Hey folks, first time poster long time lurker.
Interesting topic. Bitcoin has been gaining traction for years and although it's been around almost a decade it's still relatively new. As for more places you can use it on the brick and mortar side, out here in Las Vegas the casinos and as it would appear, certain gentleman's clubs are now accepting it. As far as crytocurrency goes, I would consider bitcoin the gold and litecoin the silver as the block chains are identical albeit bitcoin has a finite amount of coins (21 million- should be exhausted by 2140) that can be mined versus Litecoin which supposedly has four times that supply available for mining.

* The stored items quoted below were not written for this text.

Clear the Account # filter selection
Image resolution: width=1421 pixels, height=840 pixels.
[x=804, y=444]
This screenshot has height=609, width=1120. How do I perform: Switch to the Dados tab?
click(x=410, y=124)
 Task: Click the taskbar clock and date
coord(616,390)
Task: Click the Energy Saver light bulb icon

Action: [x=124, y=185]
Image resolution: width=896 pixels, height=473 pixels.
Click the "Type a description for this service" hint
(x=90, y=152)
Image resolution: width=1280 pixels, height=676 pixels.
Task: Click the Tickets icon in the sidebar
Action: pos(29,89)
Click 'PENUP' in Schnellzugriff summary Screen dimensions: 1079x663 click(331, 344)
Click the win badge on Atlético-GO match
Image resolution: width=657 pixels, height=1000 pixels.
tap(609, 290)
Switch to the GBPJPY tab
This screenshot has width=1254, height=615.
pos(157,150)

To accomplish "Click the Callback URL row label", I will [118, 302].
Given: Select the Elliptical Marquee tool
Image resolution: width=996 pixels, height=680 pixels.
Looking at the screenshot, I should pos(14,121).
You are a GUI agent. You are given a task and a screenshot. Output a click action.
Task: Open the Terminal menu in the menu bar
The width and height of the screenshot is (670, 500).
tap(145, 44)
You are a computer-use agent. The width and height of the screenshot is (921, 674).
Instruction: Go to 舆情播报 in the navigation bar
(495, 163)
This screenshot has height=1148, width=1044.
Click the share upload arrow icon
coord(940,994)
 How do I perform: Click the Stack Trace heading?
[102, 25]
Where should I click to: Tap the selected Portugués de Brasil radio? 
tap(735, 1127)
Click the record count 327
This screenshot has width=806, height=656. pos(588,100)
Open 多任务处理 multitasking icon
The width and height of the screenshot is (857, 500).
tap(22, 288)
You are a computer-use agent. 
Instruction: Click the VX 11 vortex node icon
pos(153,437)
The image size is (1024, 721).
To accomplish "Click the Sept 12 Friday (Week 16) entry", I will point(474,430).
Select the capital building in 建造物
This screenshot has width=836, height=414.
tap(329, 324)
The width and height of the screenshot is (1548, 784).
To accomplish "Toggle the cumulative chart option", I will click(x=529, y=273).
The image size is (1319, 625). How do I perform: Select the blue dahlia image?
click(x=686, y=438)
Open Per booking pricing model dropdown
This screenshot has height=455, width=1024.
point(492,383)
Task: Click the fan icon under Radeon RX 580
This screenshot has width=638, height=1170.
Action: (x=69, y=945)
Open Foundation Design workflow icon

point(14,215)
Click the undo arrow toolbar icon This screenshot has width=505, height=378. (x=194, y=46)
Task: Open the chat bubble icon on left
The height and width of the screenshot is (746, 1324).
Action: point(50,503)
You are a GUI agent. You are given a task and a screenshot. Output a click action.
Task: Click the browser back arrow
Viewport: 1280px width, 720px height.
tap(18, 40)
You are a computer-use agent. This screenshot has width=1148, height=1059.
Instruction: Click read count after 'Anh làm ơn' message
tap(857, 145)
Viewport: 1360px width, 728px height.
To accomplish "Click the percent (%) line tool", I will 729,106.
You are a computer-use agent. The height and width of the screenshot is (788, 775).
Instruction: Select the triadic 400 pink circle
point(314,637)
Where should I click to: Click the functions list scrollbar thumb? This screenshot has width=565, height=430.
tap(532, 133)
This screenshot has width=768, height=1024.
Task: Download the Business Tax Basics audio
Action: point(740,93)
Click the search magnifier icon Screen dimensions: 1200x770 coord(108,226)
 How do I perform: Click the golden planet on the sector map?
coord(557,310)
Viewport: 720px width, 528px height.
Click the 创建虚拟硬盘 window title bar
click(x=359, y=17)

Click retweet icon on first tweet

Cryptos aside, the thing that has me paying attention is Ethereum. Not because of the currency itself or the convoluted gas, gwei, and gas limit prices in which to send it, but the ability for the ether network to directly interface with smart contracts. Smart contracts are what banks and many other businesses are interested in pursuing. JP Morgan Chase is already investing money in developing its own block chain for smart contracts with folks over at block ledger for just about everything financial. Among these I hear that mortgages are of particular interest seeing currently they require tons of paperwork to be stored all over the place both at the bank, with the client, title companies, etc. Anything written to the block chain is absolute and cannot be changed or modified and they auto-execute given their parameters to do so. Companies are now looking at this to prevent voter fraud, a form of receiving news from more reputable sources (if that's possible), gambling platforms, P2P contract agreements, the list goes on. Also we can't forget the capabilities of ERC20 tokens which is an entirely different subject all together and how they essentially work inside of DAPPS on top of ether. Occasionally credit cards are involved in this especially when it comes to something like marijuana dispensaries for example which are cash only businesses. This allows merchants to not have to hold obscene amounts of cash all the time and actually hold money in an account by using USD>crypto token>back to USD in an account for that particular card. It also allows customers to pay with credit/debit card instead of cash only which is far more convenient. Again, just an example but tokens will be used within applications typically used for payment from customers for that particular platform.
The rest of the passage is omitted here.